I watched the much-promoted Okja last night, the new Netflix movie by Bong Joon-ho. It’s mostly harmless, but not very good. It has problems.

  • The story goes nowhere. Girl raises super-pig on her farm in South Korea for Evil Agri-Corp, Evil Agri-Corp takes it away, girl goes on quest to recover her super-pig. I won’t say how it ends, but let’s just say there are no surprises.

  • The super-pig, Okja, is a CGI pig/hippo hybrid carefully designed for maximum cuteness. It does not make any sense ecologically or physiologically. It’s a huge herbivore, but it only rarely eats. It’s touted as ecologicaly super-efficient, but how that would work isn’t explained.

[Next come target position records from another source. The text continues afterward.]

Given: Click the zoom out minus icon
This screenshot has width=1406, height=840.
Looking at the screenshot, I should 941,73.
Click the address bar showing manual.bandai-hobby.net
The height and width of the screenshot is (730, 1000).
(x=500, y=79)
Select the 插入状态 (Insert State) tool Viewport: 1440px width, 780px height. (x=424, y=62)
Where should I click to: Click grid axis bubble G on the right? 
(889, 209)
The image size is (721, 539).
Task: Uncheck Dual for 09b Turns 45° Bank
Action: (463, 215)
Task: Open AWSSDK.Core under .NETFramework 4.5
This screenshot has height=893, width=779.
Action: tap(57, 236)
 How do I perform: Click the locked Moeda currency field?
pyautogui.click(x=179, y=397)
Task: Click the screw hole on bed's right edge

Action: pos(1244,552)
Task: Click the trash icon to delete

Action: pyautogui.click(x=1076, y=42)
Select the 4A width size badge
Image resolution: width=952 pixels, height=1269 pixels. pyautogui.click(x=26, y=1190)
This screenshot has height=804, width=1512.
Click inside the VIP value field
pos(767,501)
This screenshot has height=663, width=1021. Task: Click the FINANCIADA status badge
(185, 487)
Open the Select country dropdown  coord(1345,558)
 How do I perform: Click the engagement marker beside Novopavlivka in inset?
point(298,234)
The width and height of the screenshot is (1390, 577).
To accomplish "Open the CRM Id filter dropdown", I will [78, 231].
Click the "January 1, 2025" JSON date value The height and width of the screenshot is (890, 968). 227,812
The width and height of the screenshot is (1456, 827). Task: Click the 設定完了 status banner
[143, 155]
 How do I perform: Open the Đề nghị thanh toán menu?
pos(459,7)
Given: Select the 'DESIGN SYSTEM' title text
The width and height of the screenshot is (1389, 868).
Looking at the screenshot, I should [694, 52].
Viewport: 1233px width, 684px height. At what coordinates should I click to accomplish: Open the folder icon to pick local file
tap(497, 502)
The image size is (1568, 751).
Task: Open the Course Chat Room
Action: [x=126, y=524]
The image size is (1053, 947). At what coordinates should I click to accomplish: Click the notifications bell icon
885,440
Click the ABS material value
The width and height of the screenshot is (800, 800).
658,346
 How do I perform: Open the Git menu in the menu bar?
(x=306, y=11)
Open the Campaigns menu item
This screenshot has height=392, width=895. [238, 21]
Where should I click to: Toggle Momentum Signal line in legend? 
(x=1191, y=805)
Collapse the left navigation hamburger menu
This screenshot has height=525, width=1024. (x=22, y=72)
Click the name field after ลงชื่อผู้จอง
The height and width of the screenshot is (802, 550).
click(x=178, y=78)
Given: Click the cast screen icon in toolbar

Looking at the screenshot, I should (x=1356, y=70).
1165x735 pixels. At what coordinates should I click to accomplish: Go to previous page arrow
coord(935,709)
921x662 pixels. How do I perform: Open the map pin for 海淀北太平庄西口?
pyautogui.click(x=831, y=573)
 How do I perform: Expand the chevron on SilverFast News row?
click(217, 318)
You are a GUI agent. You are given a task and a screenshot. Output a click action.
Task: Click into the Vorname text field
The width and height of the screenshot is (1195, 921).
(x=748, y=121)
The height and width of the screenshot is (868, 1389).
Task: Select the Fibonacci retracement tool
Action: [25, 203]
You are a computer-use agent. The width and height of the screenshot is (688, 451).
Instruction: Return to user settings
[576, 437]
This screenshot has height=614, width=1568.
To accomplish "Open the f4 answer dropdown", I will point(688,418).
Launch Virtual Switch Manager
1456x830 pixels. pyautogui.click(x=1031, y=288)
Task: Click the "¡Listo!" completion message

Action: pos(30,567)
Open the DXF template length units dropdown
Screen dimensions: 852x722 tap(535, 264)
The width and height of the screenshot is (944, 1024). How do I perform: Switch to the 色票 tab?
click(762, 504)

  • The Animal Liberation Front are the good guys. No. ALF may have admirable goals, but their tactics are dishonest and destructive. They are terrorists and vandals. They are portrayed here as gentle people dedicated to not harming people or animals.

  • The message is incoherent. Don’t kill super-pigs, they’re adorable and intelligent! GMOs are bad! But Okja is a GMO, even though Evil Agri-Corp is trying hard to hide that fact, and the South Korean family has no problem eating fish and chicken. They show how horrible it is to slaughter super-pigs, but hey, that’s not a chicken — it’s a bowl of chicken stew.

  • There are a few scenes in a super-pig slaughterhouse. It is the cleanest, most humane slaughterhouse I’ve ever seen; almost no blood, and the super-pigs just roll over dead when hit with a bolt-gun. It’s so antiseptic and swift, and the animals are sliced apart into bits so neatly, it had me thinking butchery was far tidier than I expected. I don’t think that’s the intended message. Upton Sinclair’s The Jungle this ain’t.
    Maybe the slaughter of CGI animals is just nicer.

  • Tilda Swinton, as the CEO of Evil Agri-Corp, was too ridiculously over-the-top. I think it’s a good idea to restrain and regulate agri-business’s excesses, but it doesn’t help to portray them as cartoons. Although, if the NRA is any example, maybe they are all villainous psychopaths.

  • The economics make no sense. Evil Agri-Corp has engineered these meat animals to save their business, and first is going to put everything on hiatus for ten years while 26 super-piglets are individually raised on small farms scattered around the world. Why? This is PR? And then that PR collapses abruptly (thanks to ALF), but there are hundreds and hundreds of super-pigs at a slaughterhouse in New Jersey. I really don’t get it.

  • There are several chase scenes. Apparently, little girls and 6-ton animals can barrel through city streets, subways, and crowded stores and no one gets hurt. It’s always a kind of fortuitous chaos where girl and beast conveniently find each other in New York and Seoul, and then harmlessly charge through pedestrians and cars.

  • At the end, I’m just left with questions. Are GMOs bad, or do they create cute animals? Is eating animals bad, or only the ones that are cute? Agri-business is bad, or just the ones run by ineffectual psychotic twins? I think I wasn’t supposed to think, but instead to just enjoy adorable friendly CGI hippo-pig frolicking with tween girl.

Maybe you’ll enjoy it if you like sanitized videos of fake animals. I think it dodged all the issues.